> [The exercise]: Copy word for word the passage of the article on Croatia's startup boom that starts at "Croatia has enjoyed" and ends at "the Balkan nation.".

Croatia has enjoyed a renaissance in recent years as one of Europe’s top holiday destinations. But the Adriatic nation, formerly part of socialist Yugoslavia, has been enjoying another boom recently. And unlike its holiday heyday, this one has almost nothing to do with the government.
A few years previously Croatian startups were barely on the map–even among Europeans. Today you may be surprised that some very visible companies are in fact from the Balkan nation.
Take, for example, microfinance firm Oradian. Or salesforce platform Repsly or, possibly most exciting, Rimac Automobili, a producer of high-performance electric cars whose €10 million ($10.66m) funding round in late 2014 marked a significant step for the reputation of startups all over Croatia.
What makes Croatia’s tech flourish so much more impressive, is that it has been achieved with almost no help from the public sector at all. Corruption, bureaucracy, instability and out-of-date tax regimes and education have long held the country back. Change is coming. But it is slow, and sporadic.
Instead Croatia’s tech crowd have had to look internationally for almost everything from mentorship to cash injections. The country, whose 1991 to 1995 civil war cost around 20,000 lives, has already suffered one recent brain drain. If the government doesn’t act fast to reward entrepreneurialism, experts worry, it may endure another.

> [Collected data]:
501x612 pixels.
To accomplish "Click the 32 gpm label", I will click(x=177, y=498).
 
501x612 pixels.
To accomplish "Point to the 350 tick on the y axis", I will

> [Correct output]:
Croatia has enjoyed a renaissance in recent years as one of Europe’s top holiday destinations. But the Adriatic nation, formerly part of socialist Yugoslavia, has been enjoying another boom recently. And unlike its holiday heyday, this one has almost nothing to do with the government.
A few years previously Croatian startups were barely on the map–even among Europeans. Today you may be surprised that some very visible companies are in fact from the Balkan nation.